The identification of KLK15 is an important milestone in understanding the genetic signature of hEDS, particularly in the two families studied, but it alone cannot be used to diagnose hEDS. The absence of KLK15 alone does not rule out disease or disease risk. Other variants undoubtedly play a role in disease development, Norris said, and may have a greater effect in other families, underscoring the fact that a complete characterization of hEDS will take time.
Eager to explore alternative diagnostics as well as therapeutic options for patients, the MUSC team next used mass spectrometry to analyze proteins in the serum of 29 female hEDS patients and 29 age-matched women without the disease. Gensemer, who led the study published in ImmunoHorizons, thought that results of such an analysis would provide a better snapshot of the disease at a given moment and could be the first step toward identifying biomarkers that could one day be the basis for a blood test that diagnoses the disease.
Of the 35 proteins found to differ in abundance between the patients with hEDS and age-matched women without the disease, 80% were linked to causal chains of events or interactions important in immunity, clotting and inflammation. Notably, many of the protein changes seen in patients were linked to systems that control inflammation and blood clotting. About one-quarter were connected to the same family of proteins as the disease-associated gene identified earlier, while nearly half were tied to the body's complement system, a rapid, chain-reaction immune response that acts as one of the body's first lines of defense.

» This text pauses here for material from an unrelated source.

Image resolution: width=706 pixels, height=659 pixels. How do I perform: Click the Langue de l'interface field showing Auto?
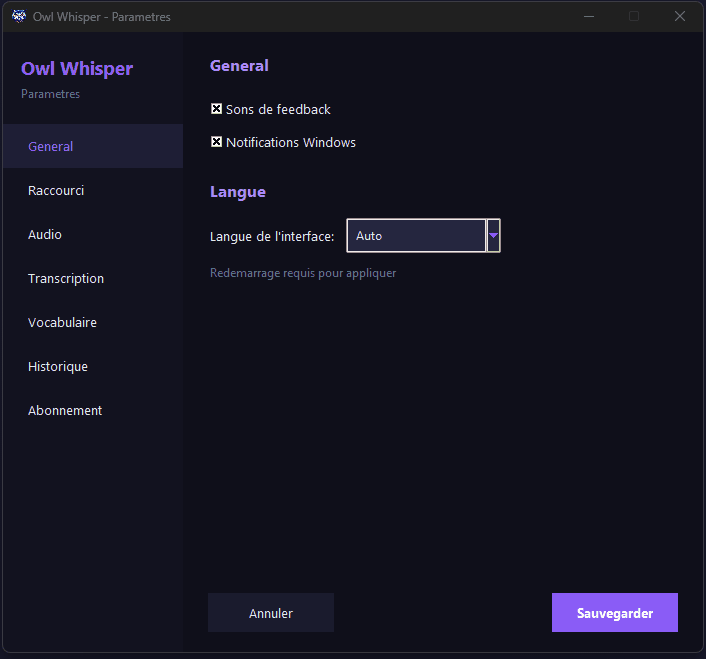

"Complement levels in hEDS patients are just a little bit lower than in age-matched women, but those changes are seen across two very key cascades – the clotting and complement cascades – that help with the initial innate immune response to attacks on the body," said Griggs.
Certain complement components are also important in the activation of mast cells, immune cells that act as first responders against invading pathogens, releasing chemicals such as histamines to neutralize them.
An estimated 70% of patients with hEDS have mast cell activation syndrome, in which the body's mast cells release too many inflammatory chemicals, triggering severe allergic symptoms in various body compartments, including the skin and gastrointestinal tract.
Mast cells differ from other immune cells that circulate in the blood, said Gensemer.
"Their primary residence is in connective tissues," she said, suggesting that they could play a role in hEDS.
It is too early for the proteins and pathways identified in the ImmunoHorizons article as relevant to hEDS to be used as clinical biomarkers. More mechanistic studies are needed to understand these changes and their role in the development and progression of disease.
"From these studies, we have all these snapshots of information, but we don't yet have a comprehensive picture of the progression and the onset of the disease," said Gensemer.
Once that progression is better understood, some of these proteins characteristic of hEDS could be targeted by novel drugs.
"These three recent articles suggest that it's the neuroimmune-gastrointestinal axis that is so debilitating for these patients," said Norris. "If we can use our genetic and proteomic discoveries to develop therapies that blunt pain, improve the function of the autonomic nervous system or enhance gut motility, we have the opportunity to make a significant impact on patients' lives."